_GIVEN RECORDS_
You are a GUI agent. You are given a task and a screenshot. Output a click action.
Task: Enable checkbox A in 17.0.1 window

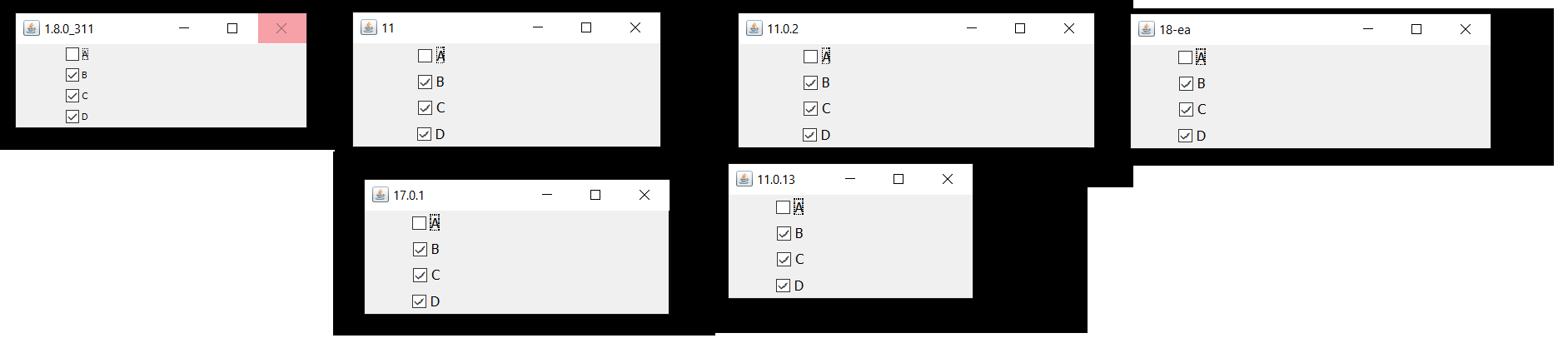click(419, 223)
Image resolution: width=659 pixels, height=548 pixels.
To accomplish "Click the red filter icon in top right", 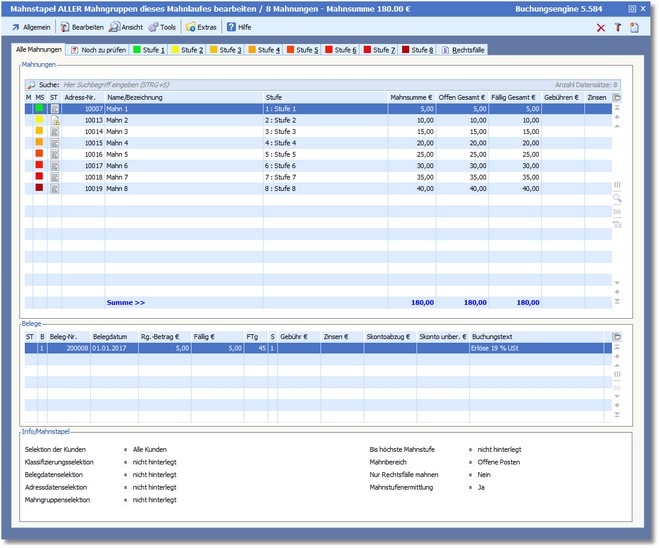I will [617, 27].
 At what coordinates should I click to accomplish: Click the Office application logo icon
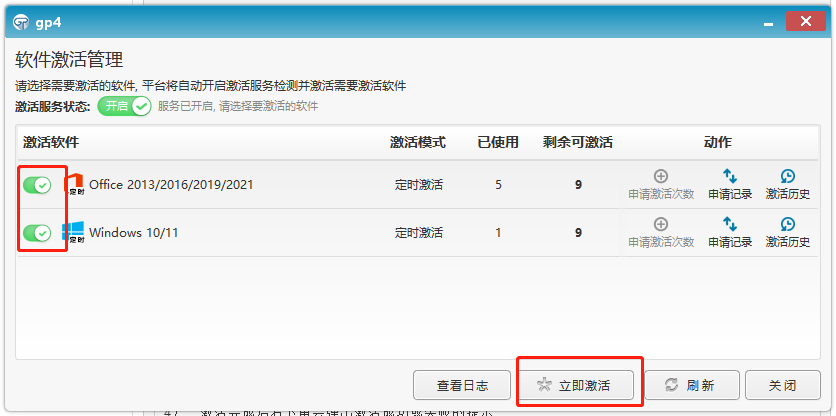point(74,185)
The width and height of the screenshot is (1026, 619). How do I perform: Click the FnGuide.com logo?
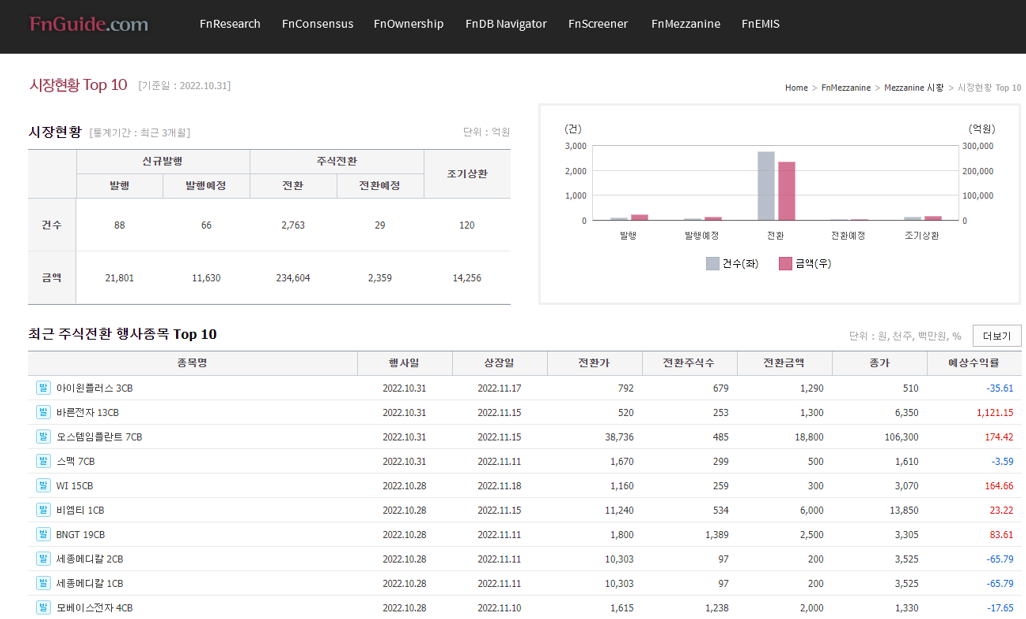point(88,24)
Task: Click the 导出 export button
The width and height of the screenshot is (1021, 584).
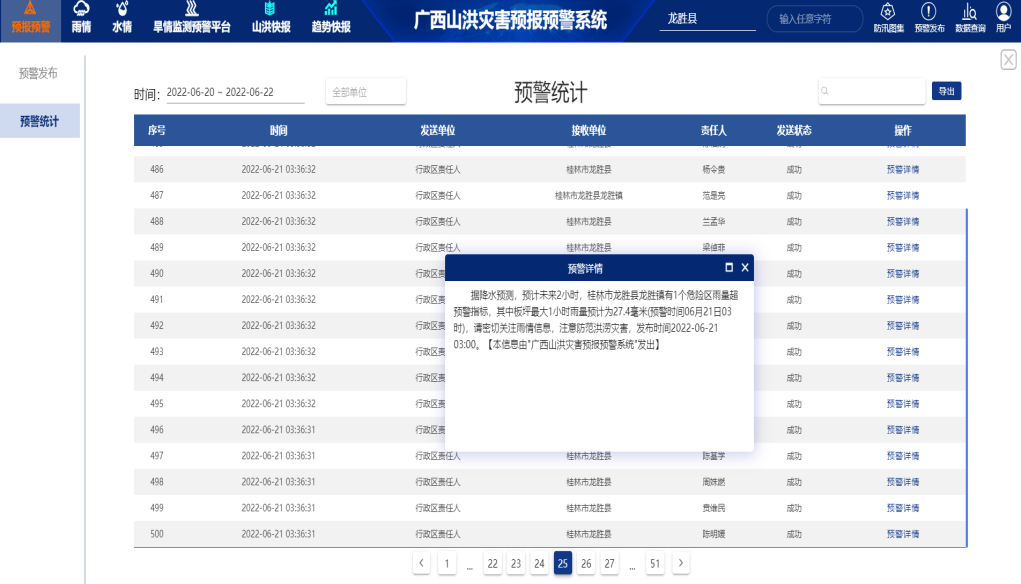Action: [x=946, y=90]
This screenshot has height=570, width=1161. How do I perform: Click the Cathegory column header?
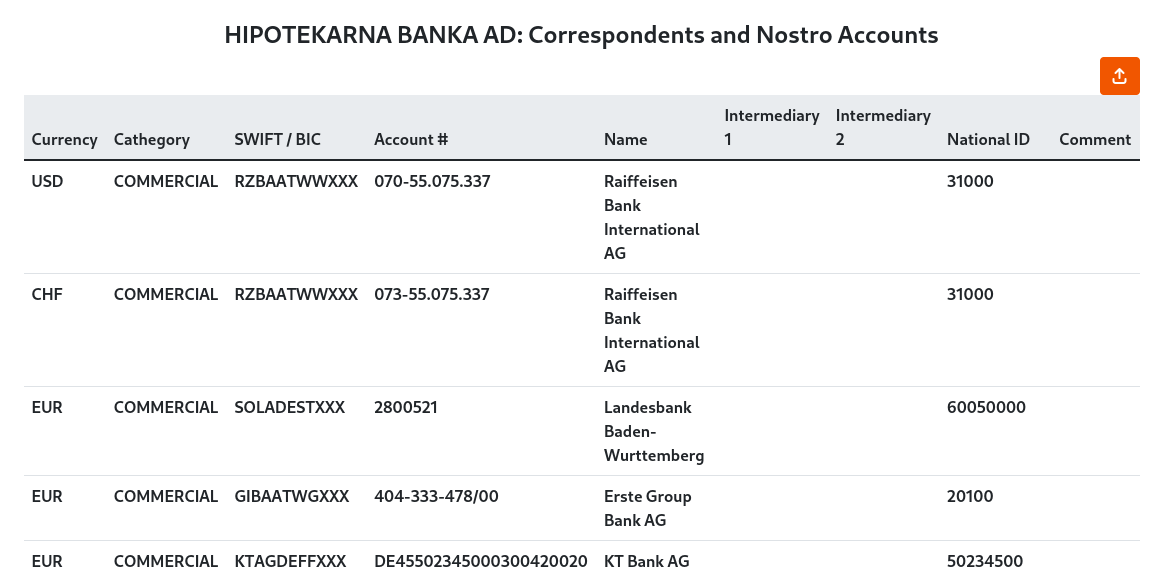pos(151,139)
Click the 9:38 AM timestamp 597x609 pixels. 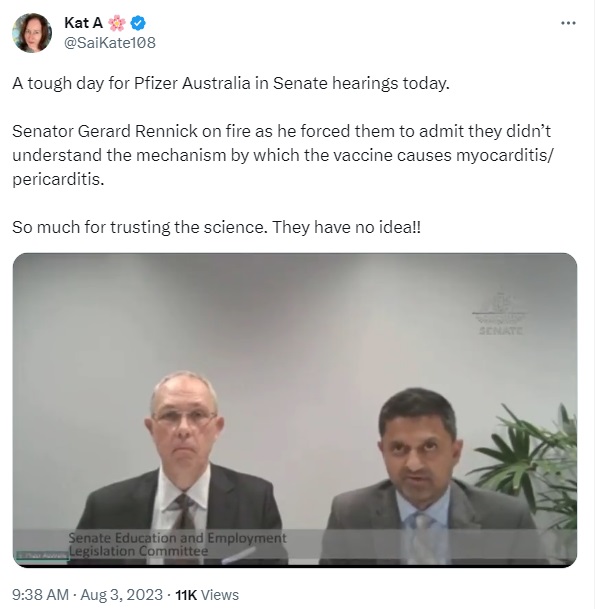click(x=40, y=595)

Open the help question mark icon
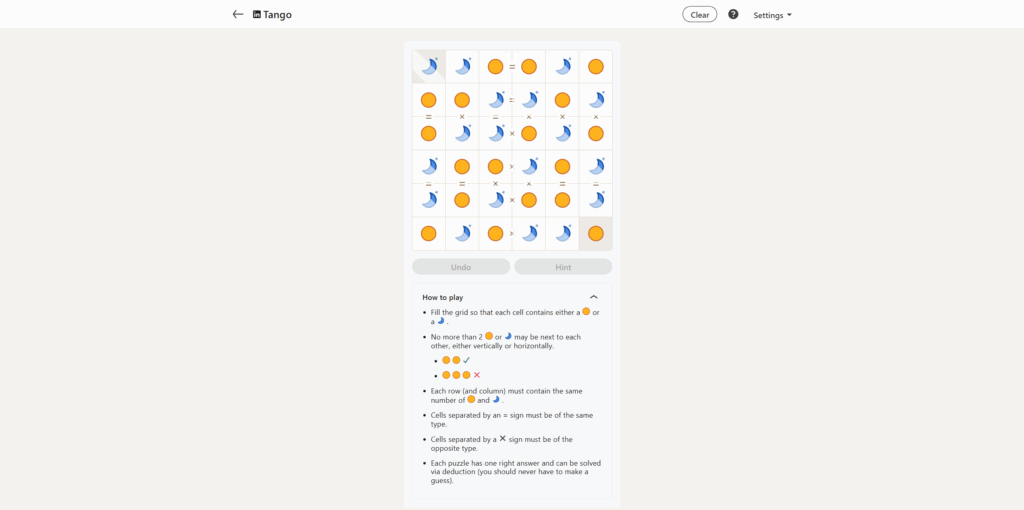pos(733,15)
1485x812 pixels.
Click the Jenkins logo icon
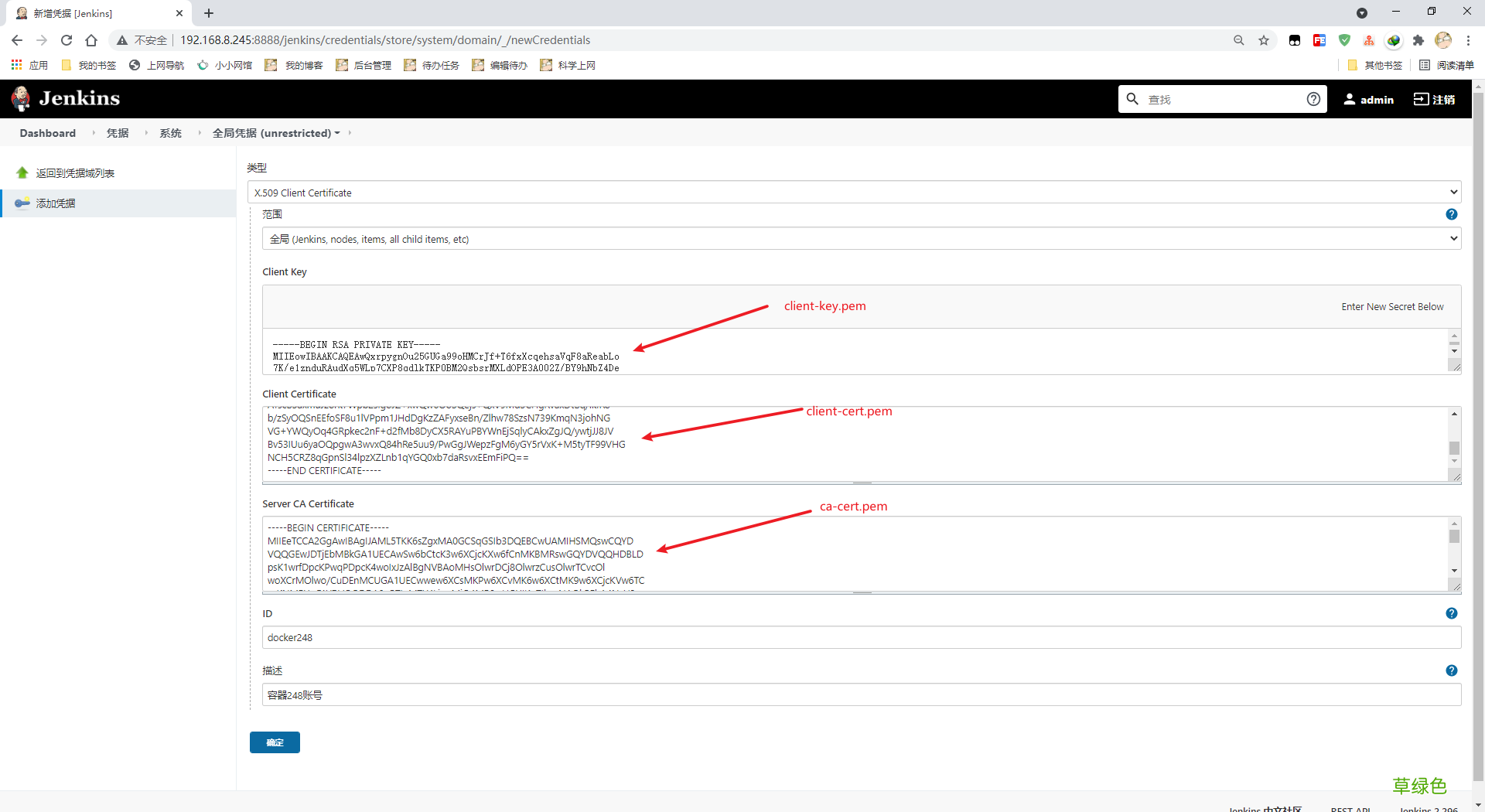click(21, 99)
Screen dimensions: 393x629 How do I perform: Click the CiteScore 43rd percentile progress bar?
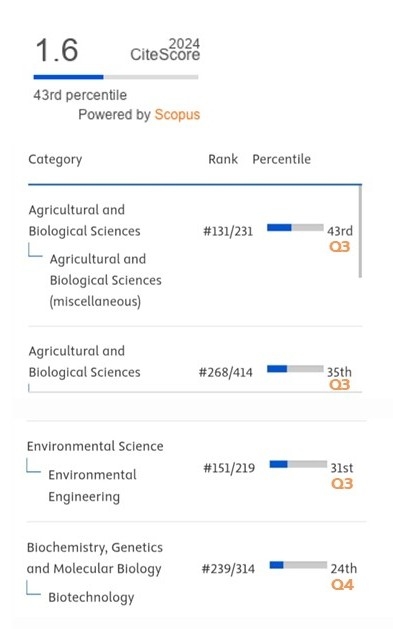pyautogui.click(x=116, y=77)
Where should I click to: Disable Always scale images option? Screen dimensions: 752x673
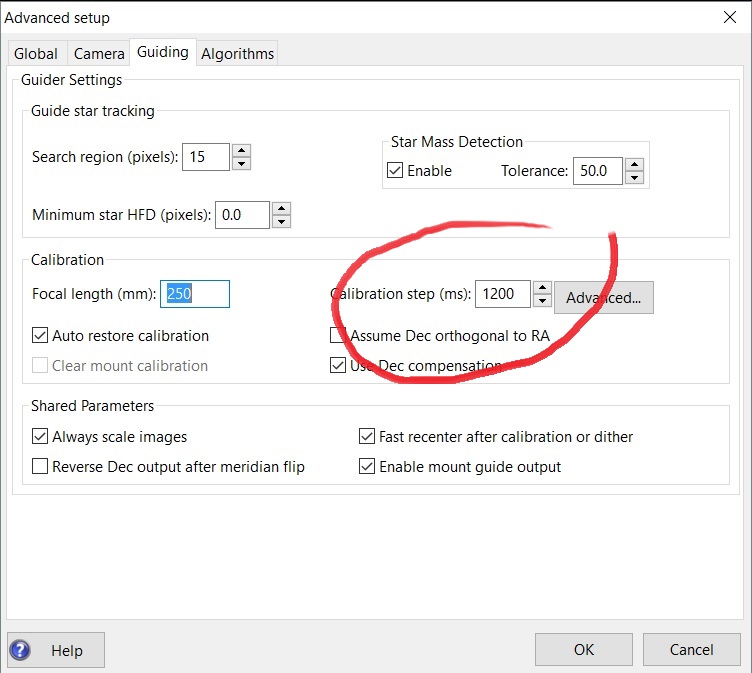40,437
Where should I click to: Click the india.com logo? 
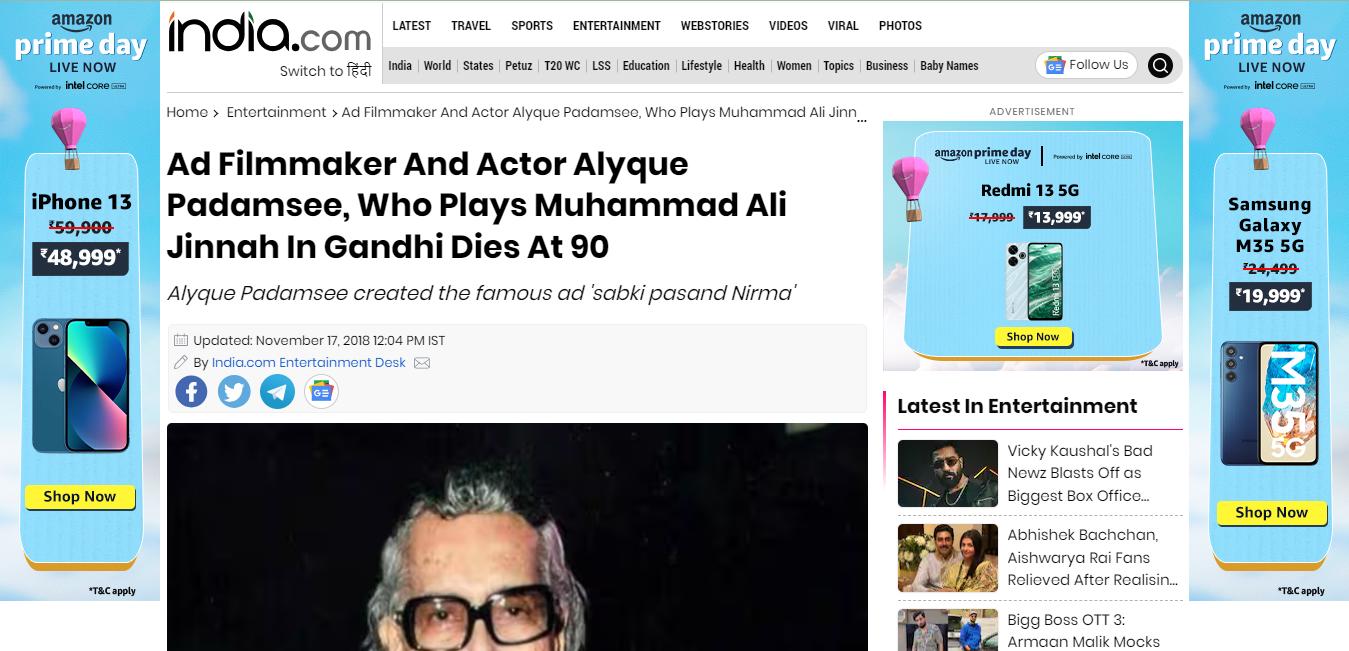coord(270,33)
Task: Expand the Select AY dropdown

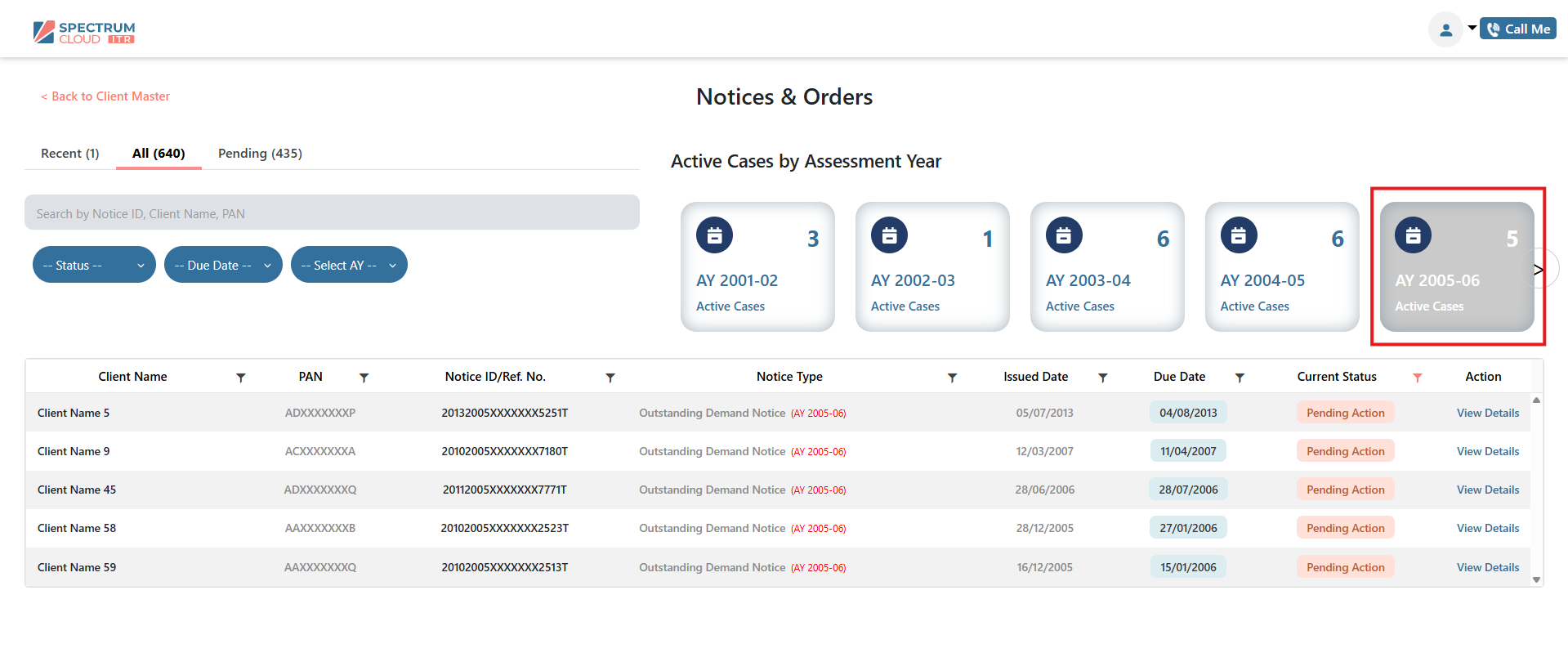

_REQUIRED WORK_
Restate the lines of the records exactly, starting at the first and stopping after the line with "Image resolution: width=659". Leave out any picture.

_COMPLETED TASK_
You are a GUI agent. You are given a task and a screenshot. Output a click action.
Task: Enable checkbox A in 17.0.1 window

click(419, 223)
Image resolution: width=659 pixels, height=548 pixels.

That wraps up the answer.